Between 1990 and 2010, the number of people living in poverty was halved. In developing countries, the percentage of people subsisting below the internationally recognized extreme poverty line of $1.25 a day fell from 43% to 21%, or by 1 billion people. This reduction was a Millennium Development Goal (MDG), and was in fact achieved 5 years before the deadline – a feat achieved, says The Economist, thanks to capitalism and free trade.
“Most of the credit,” reports the Economist, “must go to capitalism and free trade, for they enable economies to grow – and it was growth, principally, that has eased destitution.” As average annual growth rates in developing countries have increased – from 4.3% from 1960 to 2000, to 6% from 2000-2010 – poverty rates have collapsed.
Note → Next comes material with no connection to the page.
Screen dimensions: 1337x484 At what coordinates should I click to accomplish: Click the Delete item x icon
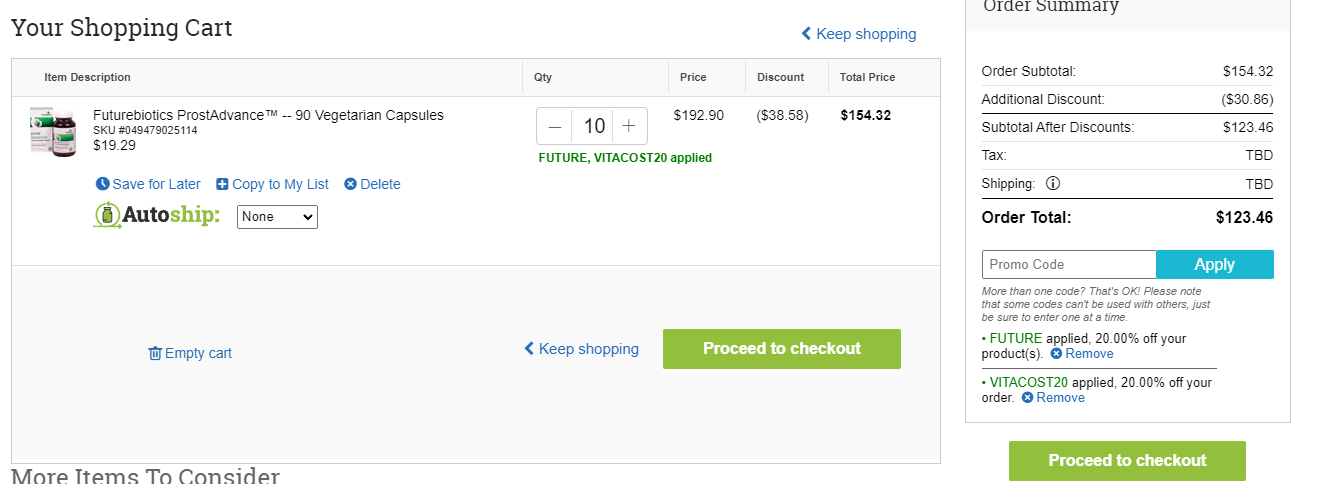pos(350,184)
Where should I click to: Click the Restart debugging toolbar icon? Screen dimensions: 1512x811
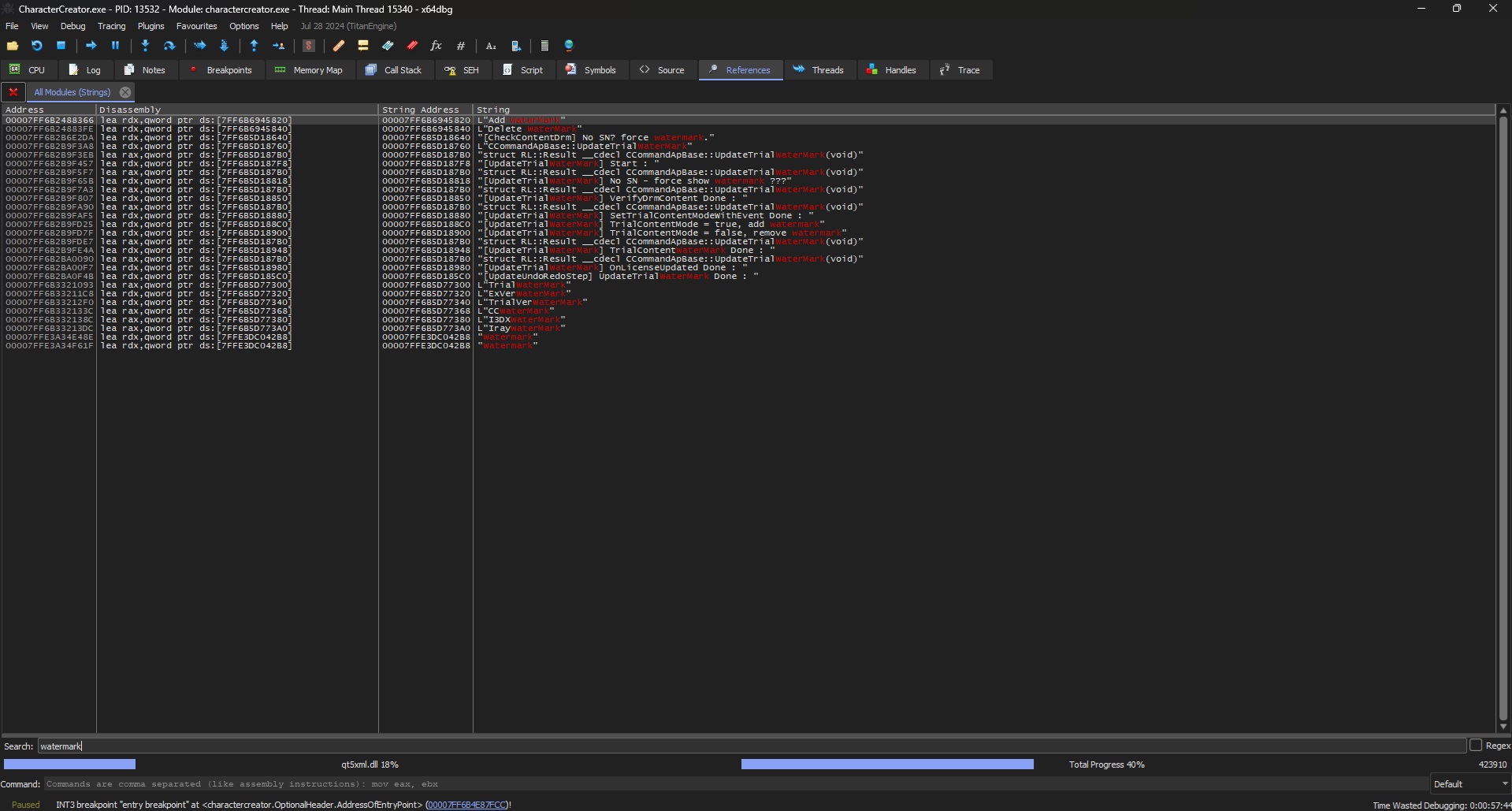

This can most clearly be seen in China, where 680 million people were pulled out of poverty between 1981 and 2010, and where economic growth reached up to 14% during those years.
Over the next year, international leaders will meet to draw up a new set of goals to replace the MDGs when they expire in 2015. It is expected that the main goal will be to reduce the number of people living in extreme poverty by another 1 billion by 2030. For this goal to be achieved, however, economies in south Asia and in Africa will need to maintain their growth rates and keep up with the rest of the global economies. The Economist notes, “if the poorest countries are not left behind by faster-growing middle-income ones; and if inequality does not widen so that the rich lap up all the cream of growth—then developing countries would cut extreme poverty from 16% of their populations now to 3% by 2030.”
And, from the standpoint of the U.S., investing in these developing countries not only enables them to lift themselves out of poverty, but also helps Americans. 95% of the potential consumers of American goods live outside the USA, and by creating an emerging middle class in developing countries, American companies will soon start to reap the benefits of global investment.